[Task prompt] Could you print exactly the lines from the one that contains "The image size" to the end of the data, both ends included, and nothing else? Skip the pictures.

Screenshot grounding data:
*** Block opens ***

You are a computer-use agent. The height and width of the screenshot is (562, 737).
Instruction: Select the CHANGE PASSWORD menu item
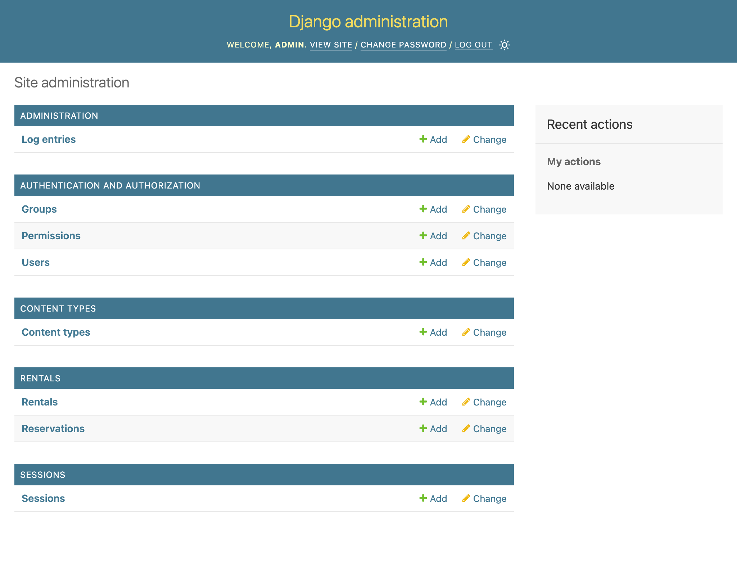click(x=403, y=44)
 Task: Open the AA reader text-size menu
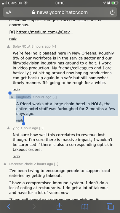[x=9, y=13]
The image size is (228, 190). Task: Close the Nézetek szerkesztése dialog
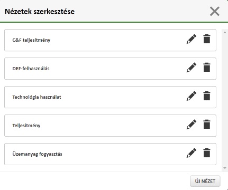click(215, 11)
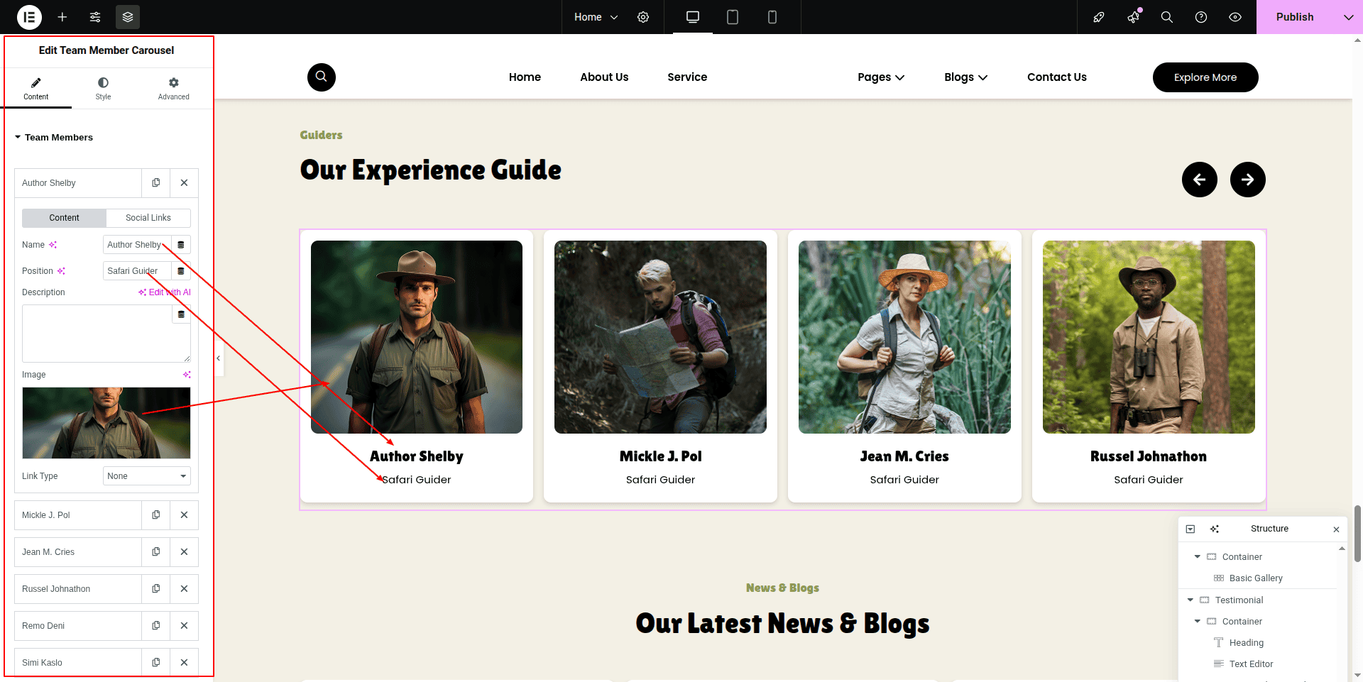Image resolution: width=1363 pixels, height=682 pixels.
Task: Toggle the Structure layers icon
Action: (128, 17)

*** Block closes ***

[Output below]
The image size is (228, 190). Task: Close the Nézetek szerkesztése dialog
click(215, 11)
Image resolution: width=1363 pixels, height=682 pixels.
Task: Toggle the Structure layers icon
Action: (128, 17)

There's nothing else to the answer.